I'll demonstrate this for the case $\alpha > 0$, the case $\alpha < 0$ works similarly, and in the case $\alpha = 0$ we have $g(x)= x$ so that the conclusion holds trivially.
If $\alpha > 0$ and $\alpha c \ge 1$ then $f(x) = x/\alpha$ with $f'(x) = 1/\alpha  \le c$ and $g(x) = 0$ is a counterexample.
If $\alpha > 0$ and $\alpha c < 1$ then $f'(x) \le c$ implies
$$
 f(x) \le f(0) + cx \implies 
g(x) \ge -\alpha f(0) + \underbrace{(1-\alpha c)}_{> 0} \underbrace{(x)}_{> 0}
$$
for $ x > 0$, and
$$
 f(x) \ge f(0) + cx \implies 
g(x) \le -\alpha f(0) + \underbrace{(1-\alpha c)}_{> 0} \underbrace{(x)}_{< 0}
$$
for $x < 0$. It follows that
$$
 \lim_{x\to +\infty} g(x) = +\infty \, ,\,  
\lim_{x\to -\infty} g(x) = -\infty \, .
$$
A: This follows from a simple analysis: for instance, if $\alpha > 0$, you know that $f'$ is upper bounded (by a positive constant $c$), so $g(x) \geq x - \alpha c \to \infty$ as $x \to \infty$. The analysis for the other case (i.e., $\alpha < 0$) is completely similar.
A: As the comment by Martin R mentions, it doesn't hold. You need some additional criteria.
Also I'm using the condition you mention in the title which is $$\alpha f'(x) \le sgn(\alpha)c $$ which is different from what you say in $(1)$.
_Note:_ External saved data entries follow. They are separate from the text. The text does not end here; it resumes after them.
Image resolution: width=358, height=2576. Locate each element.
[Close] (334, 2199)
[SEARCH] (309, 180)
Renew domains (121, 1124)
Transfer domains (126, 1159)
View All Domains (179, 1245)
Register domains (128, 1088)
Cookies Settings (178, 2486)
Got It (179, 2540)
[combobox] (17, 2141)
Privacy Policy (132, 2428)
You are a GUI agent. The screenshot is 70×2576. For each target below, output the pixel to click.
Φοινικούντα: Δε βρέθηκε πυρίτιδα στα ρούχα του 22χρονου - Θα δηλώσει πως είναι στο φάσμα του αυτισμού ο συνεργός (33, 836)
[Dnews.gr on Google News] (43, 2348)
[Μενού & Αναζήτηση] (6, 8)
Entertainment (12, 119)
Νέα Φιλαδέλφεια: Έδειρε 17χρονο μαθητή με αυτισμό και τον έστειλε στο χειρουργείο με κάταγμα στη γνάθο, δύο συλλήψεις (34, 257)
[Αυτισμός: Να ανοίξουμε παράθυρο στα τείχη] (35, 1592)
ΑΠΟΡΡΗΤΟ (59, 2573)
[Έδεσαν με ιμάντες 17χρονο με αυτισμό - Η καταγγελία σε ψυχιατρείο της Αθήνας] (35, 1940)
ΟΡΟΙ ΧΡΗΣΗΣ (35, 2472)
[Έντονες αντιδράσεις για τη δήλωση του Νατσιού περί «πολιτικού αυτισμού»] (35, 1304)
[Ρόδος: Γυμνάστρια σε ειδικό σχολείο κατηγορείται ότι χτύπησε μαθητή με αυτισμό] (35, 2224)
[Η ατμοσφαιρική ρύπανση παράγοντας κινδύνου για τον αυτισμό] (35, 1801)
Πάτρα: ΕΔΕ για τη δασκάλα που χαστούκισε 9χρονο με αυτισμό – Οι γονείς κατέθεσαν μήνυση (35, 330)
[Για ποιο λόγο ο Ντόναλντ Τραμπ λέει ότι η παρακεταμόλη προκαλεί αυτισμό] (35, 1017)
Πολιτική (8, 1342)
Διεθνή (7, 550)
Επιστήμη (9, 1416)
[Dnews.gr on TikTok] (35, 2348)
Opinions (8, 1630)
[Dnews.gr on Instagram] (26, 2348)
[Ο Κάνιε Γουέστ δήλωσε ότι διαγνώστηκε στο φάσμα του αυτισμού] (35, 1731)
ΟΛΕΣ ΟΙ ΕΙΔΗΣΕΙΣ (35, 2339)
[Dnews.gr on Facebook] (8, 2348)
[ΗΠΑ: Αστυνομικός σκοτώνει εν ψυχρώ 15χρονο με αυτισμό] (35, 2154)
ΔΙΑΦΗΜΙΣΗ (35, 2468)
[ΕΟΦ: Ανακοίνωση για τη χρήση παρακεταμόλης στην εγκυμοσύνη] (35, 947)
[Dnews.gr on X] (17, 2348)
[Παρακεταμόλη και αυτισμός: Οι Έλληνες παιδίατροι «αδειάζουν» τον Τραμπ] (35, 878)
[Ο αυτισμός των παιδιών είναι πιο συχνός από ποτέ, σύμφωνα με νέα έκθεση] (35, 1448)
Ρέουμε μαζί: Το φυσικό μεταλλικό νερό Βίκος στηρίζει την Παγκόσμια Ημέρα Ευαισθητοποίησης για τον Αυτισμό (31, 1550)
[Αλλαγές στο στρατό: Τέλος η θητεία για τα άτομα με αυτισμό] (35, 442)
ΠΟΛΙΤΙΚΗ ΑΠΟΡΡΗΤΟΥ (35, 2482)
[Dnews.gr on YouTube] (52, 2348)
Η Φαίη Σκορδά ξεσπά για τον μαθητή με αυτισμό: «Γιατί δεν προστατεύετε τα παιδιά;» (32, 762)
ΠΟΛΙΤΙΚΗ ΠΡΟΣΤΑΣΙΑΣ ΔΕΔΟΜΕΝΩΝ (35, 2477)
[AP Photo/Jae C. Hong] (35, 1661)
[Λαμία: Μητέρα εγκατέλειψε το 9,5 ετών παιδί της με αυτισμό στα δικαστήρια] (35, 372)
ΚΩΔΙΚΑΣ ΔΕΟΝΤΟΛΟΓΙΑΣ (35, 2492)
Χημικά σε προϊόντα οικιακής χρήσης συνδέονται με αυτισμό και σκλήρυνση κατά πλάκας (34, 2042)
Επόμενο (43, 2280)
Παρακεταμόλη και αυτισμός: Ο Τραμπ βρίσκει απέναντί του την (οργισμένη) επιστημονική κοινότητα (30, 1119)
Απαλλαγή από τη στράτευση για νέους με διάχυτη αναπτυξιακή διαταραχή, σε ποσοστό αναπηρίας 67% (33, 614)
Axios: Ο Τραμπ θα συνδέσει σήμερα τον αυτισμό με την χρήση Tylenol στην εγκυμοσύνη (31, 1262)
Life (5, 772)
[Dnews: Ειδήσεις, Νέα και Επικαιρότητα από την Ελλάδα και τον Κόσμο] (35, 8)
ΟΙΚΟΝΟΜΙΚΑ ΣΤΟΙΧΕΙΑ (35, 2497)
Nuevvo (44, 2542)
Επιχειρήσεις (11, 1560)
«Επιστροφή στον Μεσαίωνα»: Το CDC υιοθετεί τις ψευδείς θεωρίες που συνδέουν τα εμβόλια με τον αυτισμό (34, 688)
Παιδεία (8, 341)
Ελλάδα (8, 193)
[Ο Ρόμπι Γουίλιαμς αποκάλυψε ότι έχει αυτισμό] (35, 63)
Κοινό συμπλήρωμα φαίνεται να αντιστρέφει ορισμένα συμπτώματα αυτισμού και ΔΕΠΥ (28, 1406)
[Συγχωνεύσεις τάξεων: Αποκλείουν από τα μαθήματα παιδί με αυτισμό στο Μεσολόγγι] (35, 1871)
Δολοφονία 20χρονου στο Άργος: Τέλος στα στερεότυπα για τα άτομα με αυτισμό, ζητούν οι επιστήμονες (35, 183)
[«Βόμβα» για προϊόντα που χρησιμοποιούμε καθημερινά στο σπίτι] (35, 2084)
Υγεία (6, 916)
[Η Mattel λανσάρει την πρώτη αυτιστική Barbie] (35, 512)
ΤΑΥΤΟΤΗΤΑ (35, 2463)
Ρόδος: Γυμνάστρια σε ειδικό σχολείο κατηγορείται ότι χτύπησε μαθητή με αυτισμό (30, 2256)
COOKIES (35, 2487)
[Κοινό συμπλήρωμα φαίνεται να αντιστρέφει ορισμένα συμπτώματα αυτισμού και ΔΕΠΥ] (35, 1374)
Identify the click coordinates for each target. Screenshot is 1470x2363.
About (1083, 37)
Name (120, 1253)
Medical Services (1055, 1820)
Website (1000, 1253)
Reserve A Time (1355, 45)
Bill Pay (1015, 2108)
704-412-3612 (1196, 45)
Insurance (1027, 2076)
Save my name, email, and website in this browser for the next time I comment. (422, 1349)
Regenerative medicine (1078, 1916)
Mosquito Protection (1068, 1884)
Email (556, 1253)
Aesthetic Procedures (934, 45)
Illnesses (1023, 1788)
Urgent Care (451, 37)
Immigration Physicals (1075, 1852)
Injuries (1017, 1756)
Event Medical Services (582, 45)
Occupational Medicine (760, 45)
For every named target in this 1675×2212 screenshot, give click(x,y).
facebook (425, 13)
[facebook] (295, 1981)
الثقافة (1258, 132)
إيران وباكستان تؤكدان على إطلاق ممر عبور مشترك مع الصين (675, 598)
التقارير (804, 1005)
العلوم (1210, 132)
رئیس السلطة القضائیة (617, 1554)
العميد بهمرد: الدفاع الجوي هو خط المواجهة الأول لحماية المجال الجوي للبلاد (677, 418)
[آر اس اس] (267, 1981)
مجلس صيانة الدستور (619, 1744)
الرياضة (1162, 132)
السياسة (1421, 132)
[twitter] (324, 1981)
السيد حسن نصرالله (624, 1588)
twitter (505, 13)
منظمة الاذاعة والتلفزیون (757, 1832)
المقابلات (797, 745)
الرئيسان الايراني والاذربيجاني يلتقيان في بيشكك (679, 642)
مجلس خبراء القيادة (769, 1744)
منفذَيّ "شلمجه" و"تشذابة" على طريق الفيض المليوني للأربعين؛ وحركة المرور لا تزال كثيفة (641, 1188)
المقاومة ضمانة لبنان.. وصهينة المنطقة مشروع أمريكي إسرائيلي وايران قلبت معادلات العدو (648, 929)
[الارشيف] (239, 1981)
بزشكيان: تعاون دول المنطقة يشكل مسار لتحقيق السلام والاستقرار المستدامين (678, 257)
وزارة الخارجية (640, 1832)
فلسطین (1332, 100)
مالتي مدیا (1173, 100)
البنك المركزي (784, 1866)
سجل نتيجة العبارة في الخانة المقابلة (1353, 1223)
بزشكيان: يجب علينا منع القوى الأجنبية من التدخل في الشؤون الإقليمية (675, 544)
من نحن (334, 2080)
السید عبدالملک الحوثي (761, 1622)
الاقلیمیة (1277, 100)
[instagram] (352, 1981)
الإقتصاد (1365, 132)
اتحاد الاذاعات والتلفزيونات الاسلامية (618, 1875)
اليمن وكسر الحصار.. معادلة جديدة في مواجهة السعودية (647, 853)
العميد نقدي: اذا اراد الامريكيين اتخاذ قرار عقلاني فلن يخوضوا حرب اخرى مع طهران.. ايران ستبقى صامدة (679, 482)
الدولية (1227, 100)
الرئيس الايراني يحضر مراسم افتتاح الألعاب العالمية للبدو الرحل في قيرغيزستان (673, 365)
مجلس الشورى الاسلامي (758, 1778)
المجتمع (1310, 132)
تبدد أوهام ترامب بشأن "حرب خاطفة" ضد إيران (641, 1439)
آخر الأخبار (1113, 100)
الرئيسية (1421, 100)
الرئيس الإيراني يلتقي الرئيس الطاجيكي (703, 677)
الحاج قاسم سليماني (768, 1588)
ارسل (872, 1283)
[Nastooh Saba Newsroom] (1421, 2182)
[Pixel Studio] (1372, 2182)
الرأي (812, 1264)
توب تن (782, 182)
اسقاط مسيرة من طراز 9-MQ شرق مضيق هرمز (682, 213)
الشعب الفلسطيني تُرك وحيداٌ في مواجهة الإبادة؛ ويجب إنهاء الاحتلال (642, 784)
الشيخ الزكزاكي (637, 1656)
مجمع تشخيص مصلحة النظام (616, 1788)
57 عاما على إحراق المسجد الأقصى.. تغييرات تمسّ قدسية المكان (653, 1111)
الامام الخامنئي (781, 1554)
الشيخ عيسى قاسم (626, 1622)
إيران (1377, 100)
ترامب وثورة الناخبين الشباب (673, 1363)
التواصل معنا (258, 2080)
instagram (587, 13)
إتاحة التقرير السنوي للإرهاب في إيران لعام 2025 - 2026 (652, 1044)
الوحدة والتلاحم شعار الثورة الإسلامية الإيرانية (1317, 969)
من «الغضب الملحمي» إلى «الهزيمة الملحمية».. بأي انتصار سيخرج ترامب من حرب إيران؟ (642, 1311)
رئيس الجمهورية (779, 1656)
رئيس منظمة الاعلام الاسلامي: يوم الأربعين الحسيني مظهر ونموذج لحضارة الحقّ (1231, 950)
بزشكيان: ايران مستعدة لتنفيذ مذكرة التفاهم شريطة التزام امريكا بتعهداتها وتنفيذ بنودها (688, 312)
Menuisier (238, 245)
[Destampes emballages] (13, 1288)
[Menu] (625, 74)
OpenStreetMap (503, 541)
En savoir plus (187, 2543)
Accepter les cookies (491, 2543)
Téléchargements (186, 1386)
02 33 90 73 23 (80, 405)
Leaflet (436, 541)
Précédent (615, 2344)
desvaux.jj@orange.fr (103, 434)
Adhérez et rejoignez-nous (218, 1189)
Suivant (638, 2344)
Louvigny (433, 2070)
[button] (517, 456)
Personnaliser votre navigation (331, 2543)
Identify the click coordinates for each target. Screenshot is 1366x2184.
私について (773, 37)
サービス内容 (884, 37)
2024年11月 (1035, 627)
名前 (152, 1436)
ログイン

If we additionally have that $sgn(\alpha)c <1$, then $1 - \alpha f'(x) = 1 - sgn(\alpha)c + sgn(\alpha)c - \alpha f'(x) \ge 1 - sgn(\alpha)c >0$
Then by the Mean Value Theorem, $g(x) -g(0) = x g'(b) $ for some $b$ between $0$ and $x$.
\begin{align}
&g(x) -g(0) = x g'(b) = x(1 - \alpha f'(b))\\
\implies &g(x) = -\alpha f(0) + x(1 - \alpha f'(b)) \\
\end{align}
If $x > 0$, then
$$g(x) = -\alpha f(0) + x(1 - \alpha f'(b)) > -\alpha f(0) + x(1 - sgn(\alpha)c) $$
and we can say that $\lim_{x \to \infty} g(x)  = \infty $.
If $x <0$, we have
$$g(x) = -\alpha f(0) + x(1 - \alpha f'(b)) < -\alpha f(0) + x(1 - sgn(\alpha)c) $$
and $\lim_{x \to -\infty} g(x) = -\infty$